The story of my life interests me, and has so for a long while! This isn’t any Jack London or Dostoevski story for you! I live in a corrupt country—all right. I am willing to put up with the French. All right! But we must find some explanation, gentlemen!
The characters of “The Gift” include the Chernyshevski couple: Aleksandr Yakovlevich (whose Jewish ancestor was baptized by Father Gavriil, N. G. Chernyshevski’s father) and his wife Aleksandra Yakovlevna.* Their only son Yasha committed suicide by shooting himself dead. At the end of Lik the hero, dying of a heart attack, imagines Koldunov commit suicide:
К дому, где жили Колдуновы, автомобиль подъехал со стороны площади. Там собралась толпа, и только с помощью упорных трубных угроз автомобилю удалось протиснуться. Около фонтана, на стуле, сидела жена Колдунова, весь лоб и левая часть лица были в блестящей крови, слиплись волосы, она сидела совершенно прямо и неподвижно, окружённая любопытными, а рядом с ней, тоже неподвижно, стоял её мальчик в окровавленной рубашке, прикрывая лицо кулаком, -- такая, что ли, картина. Полицейский, принявший Лика за врача, провёл его в комнату. Среди осколков, на полу навзничь лежал обезображенный выстрелом в рот, широко раскинув ноги в новых белых... -- Это мои,-- сказал Лик по-французски.
The taxi approached Koldunov’s place from the direction of the square. A crowd had gathered, and it was only by dint of persistent threats with its horn that the driver managed to squeeze through. Koldunov’s wife was sitting on a chair by the public fountain. Her forehead and left cheek glistened with blood, her hair was matted, and she sat quite straight and motionless surrounded by the curious, while, next to her, also motionless, stood her boy, in a bloodstained shirt, covering his face with his fist, a kind of tableau.
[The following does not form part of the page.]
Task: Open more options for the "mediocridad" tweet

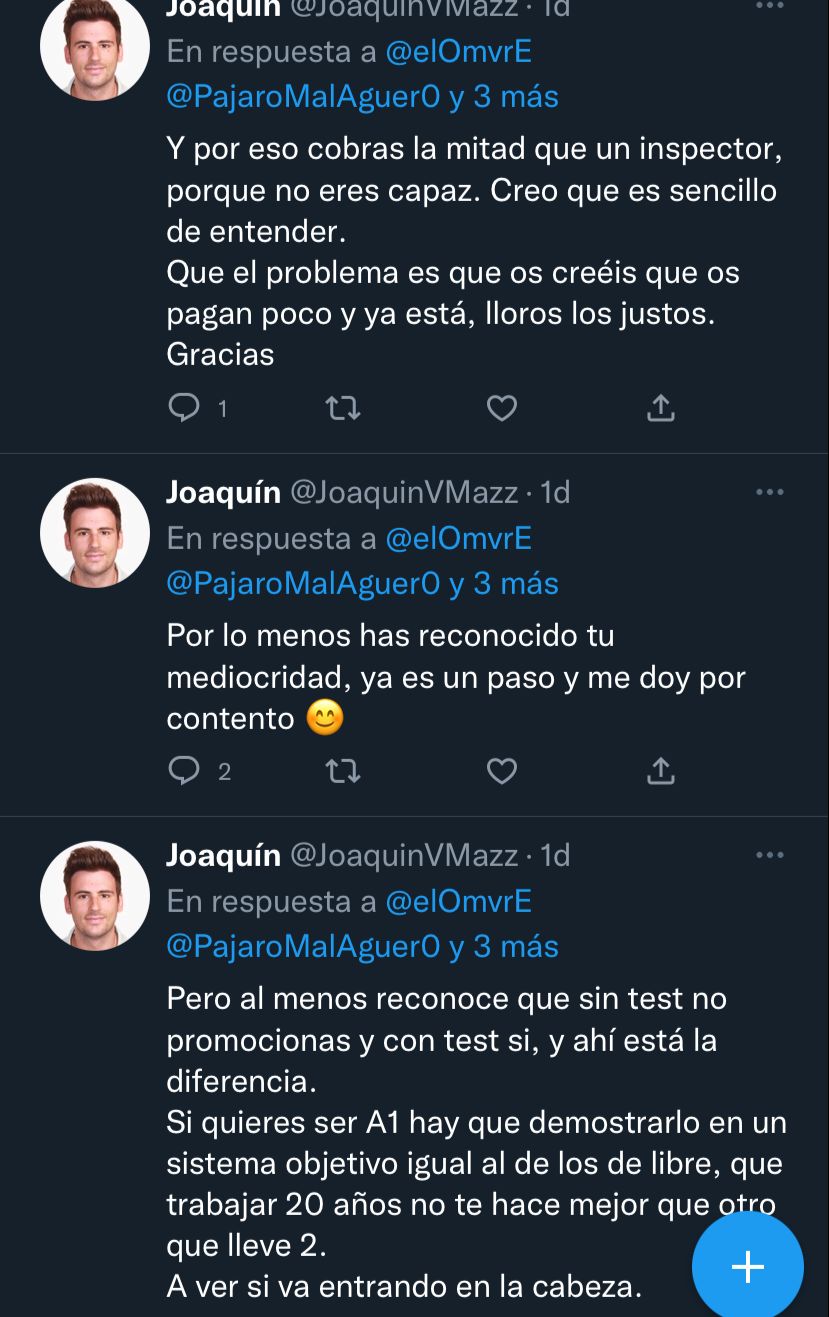Action: pyautogui.click(x=769, y=492)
A policeman, mistaking Lik for a doctor, escorted him into the room. The dead man lay on the floor amid broken crockery, his face blasted by a gunshot in the mouth, his widespread feet in new, white –
“Those are mine,” said Lik in French.
According to Lik (who forgot at Koldunov’s the carton box containing his new shoes), the shoes on Koldunov’s feet belong to him. But, as Fyodor points out in “The Gift,” mertvetsy ne voruyut (corpses do not steal):
Фёдор Константинович запер, сидя на нём, чемодан, обошёл комнату, напоследок осмотрел её ящики, но ничего не нашёл: мертвецы не воруют.
Fyodor sat on his suitcase and locked it; went around the room; gave a final check to the drawers, and found nothing: corpses do not steal. (Chapter Two)
Koldunov does not shoot himself dead, of course. It is poor Lik who dies at the end of the story.
*Sasha being also a diminutive of Aleksandra, one is reminded of Nekrasov’s long poem Sasha (1855).